Task instructions:
1. Duplicate the stretch of the Sony A900 piece from "Sony A900 with battery" through "ever do that.".
2. Summarize the Sony A900 piece in two sentences.
3. For each statement below, answer yes or no according to the Sony A900 piece, and quote the words that decide it.
(a) The camera can already be bought by the average person.
(b) The writer suggests that reactions to new cameras could be a good subject for a sociological study.
(c) Some early tests of the camera are being misinterpreted.

Excerpt:
start
Although early production units are in beta-testers’ hands and a number of review samples have been passed out to the bigger sites and magazines, the camera can’t be purchased yet by the average man or woman on the street. Very few people have used it at all yet, and fewer still have long-term experience with it. Despite that, based on the remarkably scanty evidence of a few early tests that in some cases are demonstrably being misinterpreted, people all over the Internet are hotly pontificating about what the camera is or isn’t, and can and cannot do. Judgments and pronouncements are flying.
Sony A900 with battery grip
I don’t really have a lot to say here, other than express amazement that people are willing to get so lathered up on so little evidence. It’s almost as if we’d gotten an abrupt introduction to a previously unknown politician and were forced to decide, on little evidence and less familiarity, whether she’s a star and a savior or a dunce and a danger—all before her first official press interview as a candidate!! That would boggle the mind of any scrupulous, fair-minded, judicious person, now, wouldn’t it?? I mean, really.
No one would ever do that.
And yet with cameras it’s different, somehow. With cameras, we toss our good judgment and our intelligent reserve cavalierly out the window. Little morsels of evidence are held up under the virtual klieg lights with long tweezers and examined from every direction; great final pronouncements are extrapolated from these tidbits, some in one direction, some in the other—by different people but from the same scanty information. Rumors are set to cooking. People choose sides. Infighting gets progressively, rapidly, more intense. Tempers heat up. (Why won’t these idiots see it my way?) Pretty soon, it’s: the A900 is this. Or, the A900 is that. Presumptions calcify. And before you know it, the thing has gotten…ah, yes…a reputation.
All before anybody can even buy the darn thing. All before we really know anything about it. All when just a few reviewers have posted preliminary reports. A reputation, all right, but one based mainly on fancy, supposition, assumptions, with just the lightest limning of fact enlightening the outermost edges of the storm and fury.
Why does this seem to happen whenever any important new camera is introduced? It would probably make a good subject for a sociological study. But even in the absence of such a study, one thing seems certain: it doesn’t reflect well on us, either way. Are we after real information, or is it a simple popularity contest, decided on the most superficial of factors? And how do we feel when we come down hard on one side or the other, only to find out later that we were…er, well, wrong?
The Sony A900: This trial’s a long way from closing arguments
Sony A900 with HVL-F58AM flash
I would suggest that the proper attitude when a new camera gets introduced would be best embodied in three old, bland words: wait and see. Over-the-moon swooning about how great and wonderful the camera is, how it’s just what the speaker always wanted, how no camera can possibly eclipse it, etc., is really no smarter than jump-the-gun dismissals and dark apocalyptic dread about how terrible the noise will be, how some early samples look terrible and it won’t be possible to make a picture at more than ISO 400, how Sony has not really proven itself as a camera company and is not to be trusted, and so on. And vice versa.
end
Record extracts:
start
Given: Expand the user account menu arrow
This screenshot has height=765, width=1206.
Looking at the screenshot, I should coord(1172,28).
end
start
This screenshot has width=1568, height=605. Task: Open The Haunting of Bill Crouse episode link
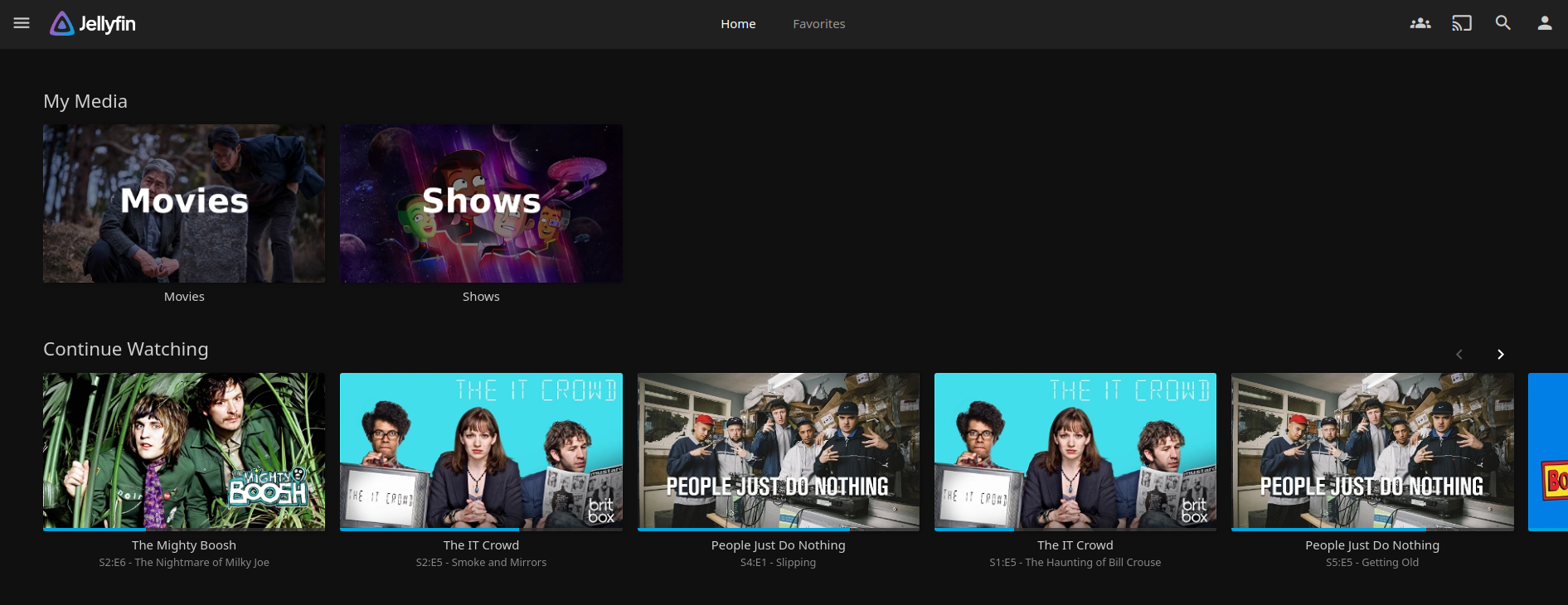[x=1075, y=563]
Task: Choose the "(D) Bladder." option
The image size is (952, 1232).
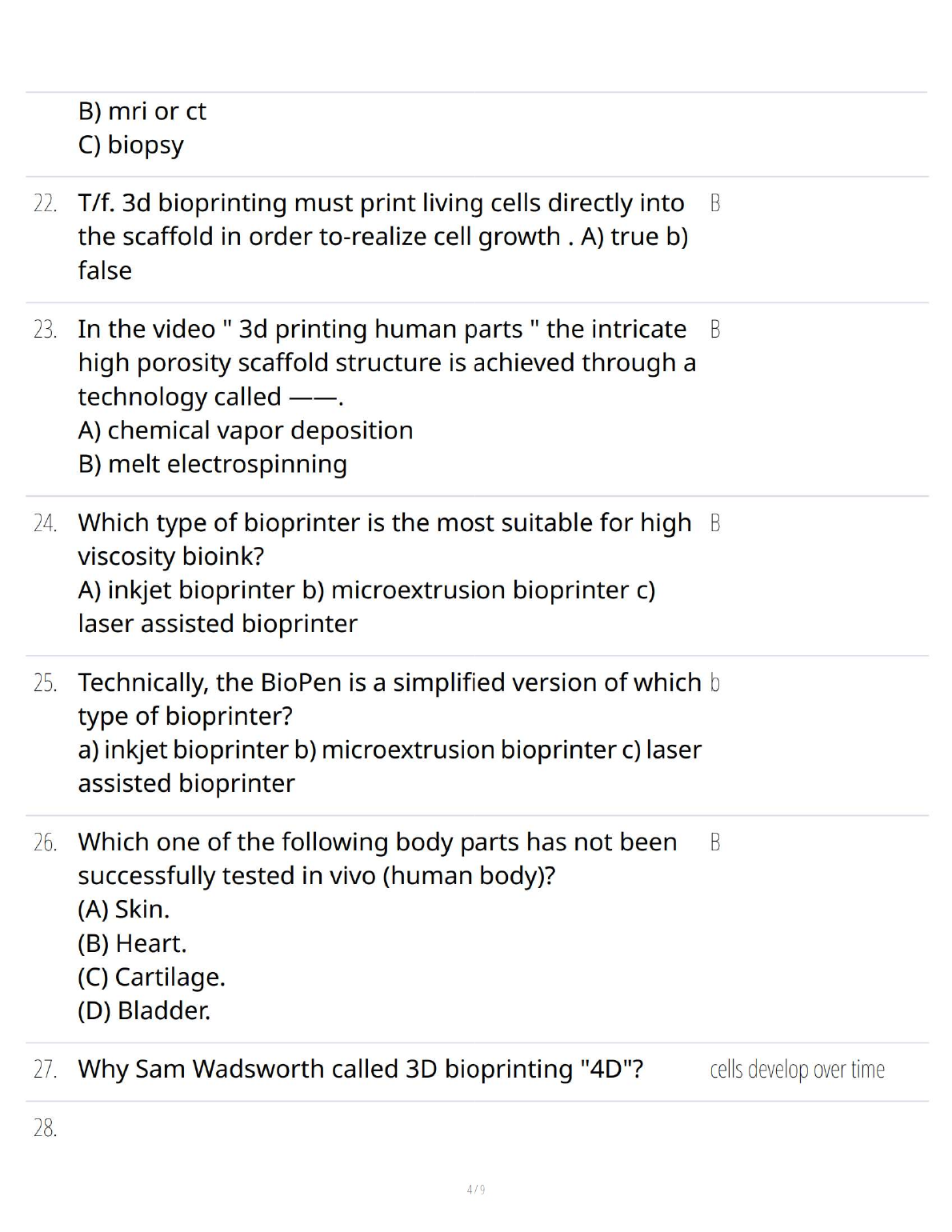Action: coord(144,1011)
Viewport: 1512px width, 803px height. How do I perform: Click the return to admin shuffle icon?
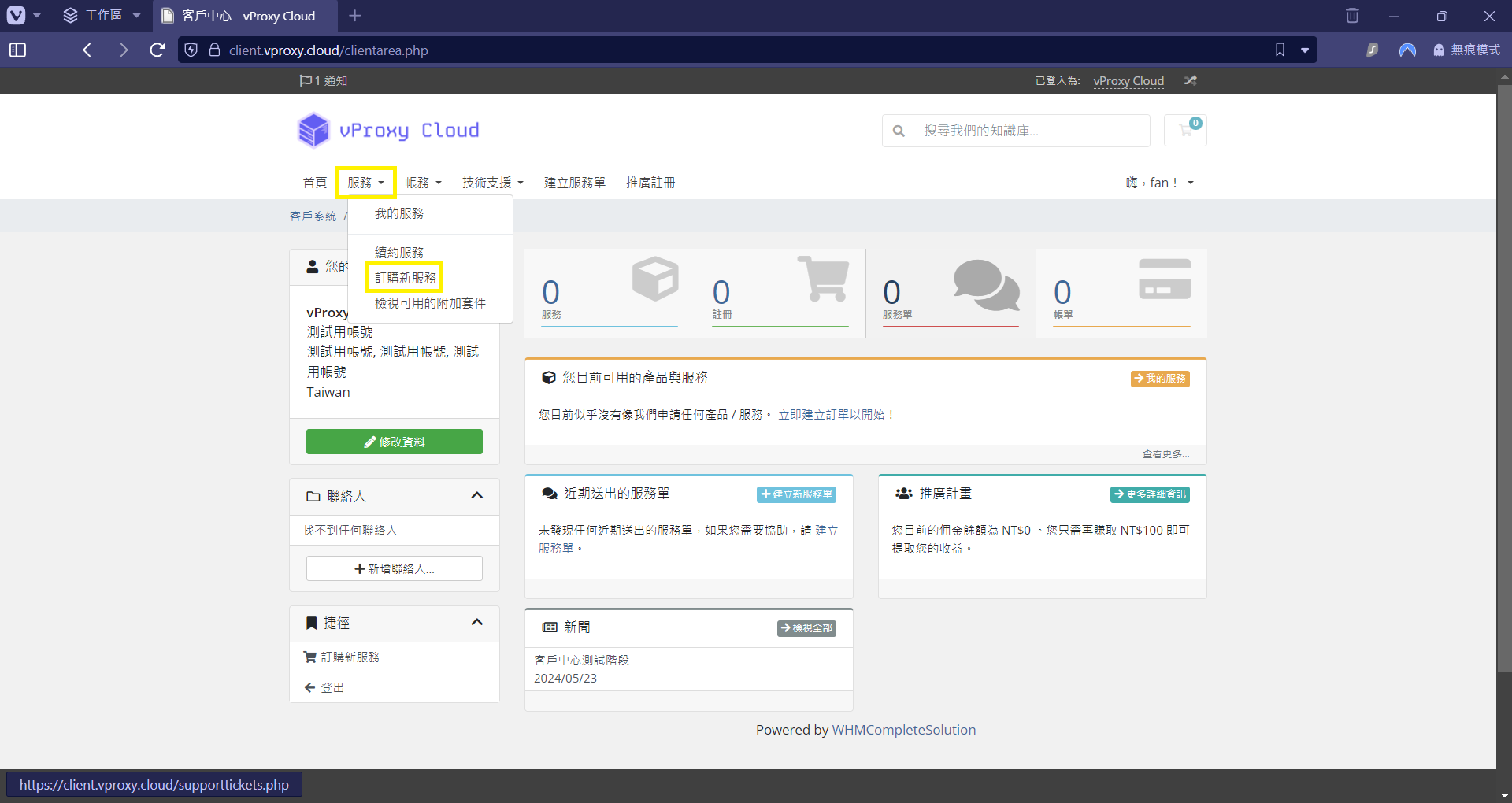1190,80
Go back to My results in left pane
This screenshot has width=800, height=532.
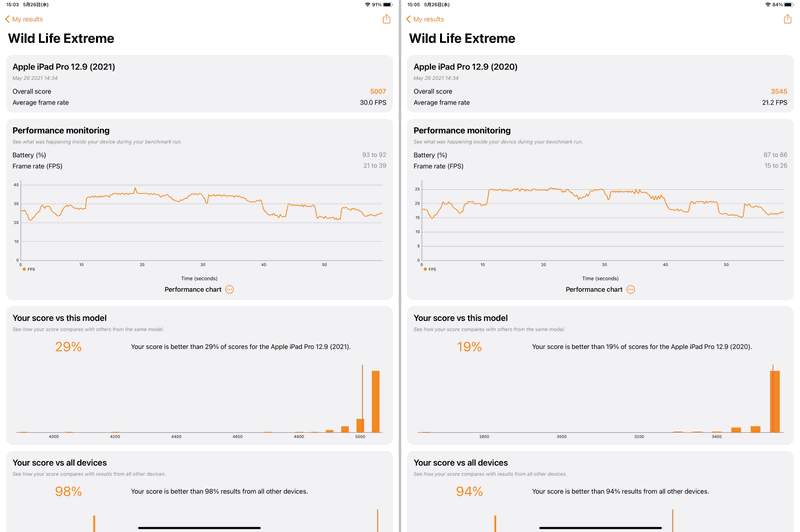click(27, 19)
end
Completed exercise:
1.
Sony A900 with battery grip
I don’t really have a lot to say here, other than express amazement that people are willing to get so lathered up on so little evidence. It’s almost as if we’d gotten an abrupt introduction to a previously unknown politician and were forced to decide, on little evidence and less familiarity, whether she’s a star and a savior or a dunce and a danger—all before her first official press interview as a candidate!! That would boggle the mind of any scrupulous, fair-minded, judicious person, now, wouldn’t it?? I mean, really.
No one would ever do that.

2. Although the Sony A900 cannot yet be purchased by the general public, people all over the Internet are passing heated judgments on it from scanty early evidence, and the camera is already gaining a reputation based mainly on supposition and assumptions. The writer proposes "wait and see" as the proper attitude toward a new camera, holding that enthusiastic praise is no smarter than premature dismissal.

3.
(a) No: "the camera can’t be purchased yet by the average man or woman on the street."
(b) Yes: "It would probably make a good subject for a sociological study."
(c) Yes: "a few early tests that in some cases are demonstrably being misinterpreted"